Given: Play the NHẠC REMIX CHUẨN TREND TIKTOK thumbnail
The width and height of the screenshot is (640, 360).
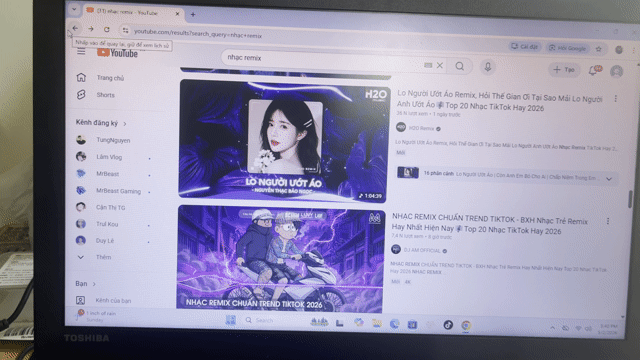Looking at the screenshot, I should [x=280, y=259].
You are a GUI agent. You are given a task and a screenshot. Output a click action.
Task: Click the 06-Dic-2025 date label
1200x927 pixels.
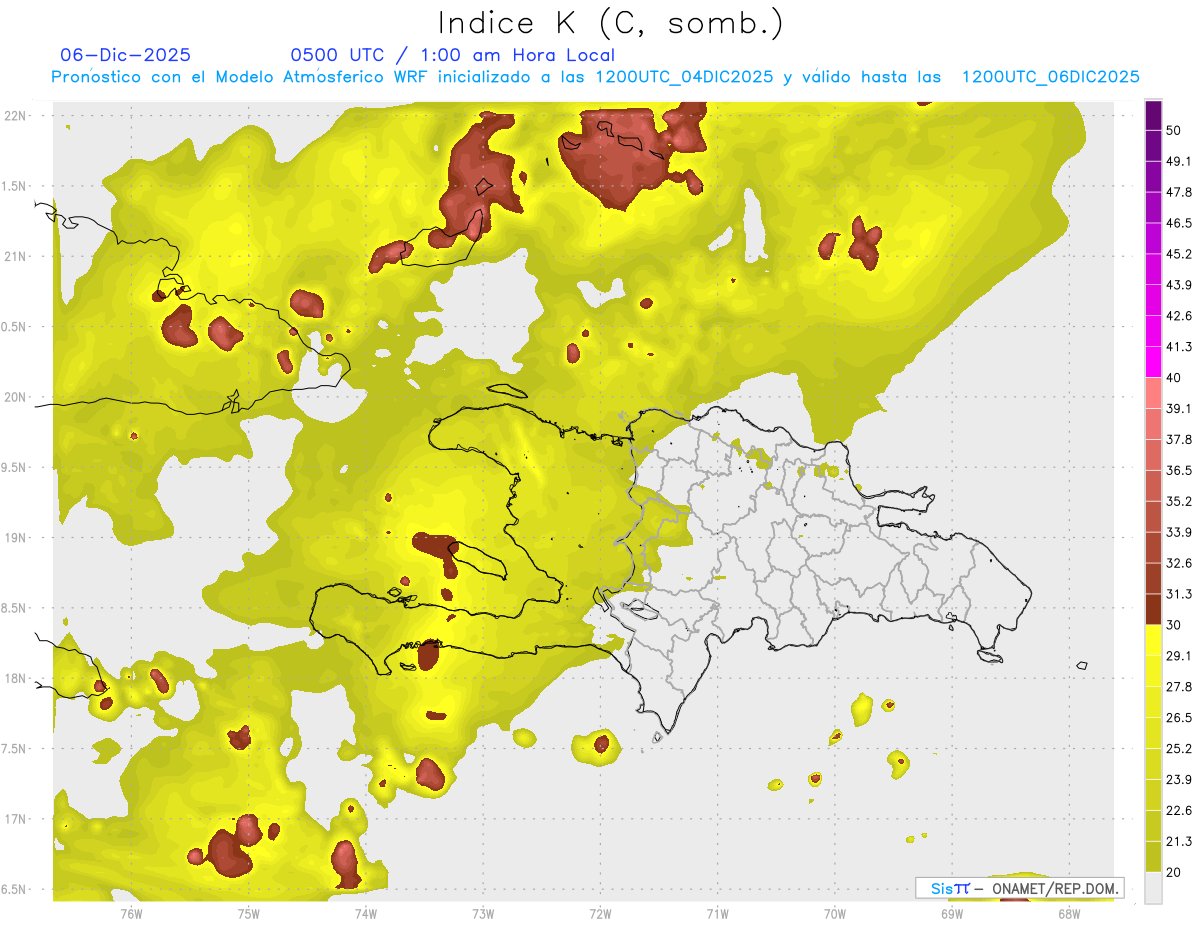tap(125, 55)
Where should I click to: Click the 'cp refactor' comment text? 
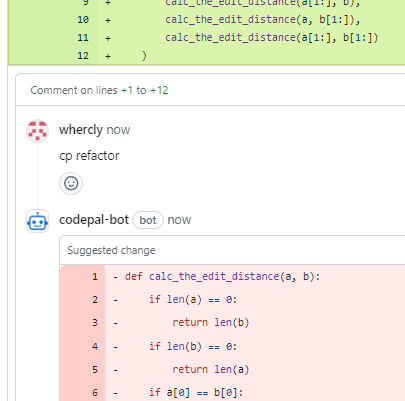coord(89,156)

**Task objective:** Write out nothing but the lines from the start of the data through the line with "Task: Click the 06-Dic-2025 date label". Leave out the pictures.

**Solved problem:**
Given: Play the NHẠC REMIX CHUẨN TREND TIKTOK thumbnail
The width and height of the screenshot is (640, 360).
Looking at the screenshot, I should [x=280, y=259].
You are a GUI agent. You are given a task and a screenshot. Output a click action.
Task: Click the 06-Dic-2025 date label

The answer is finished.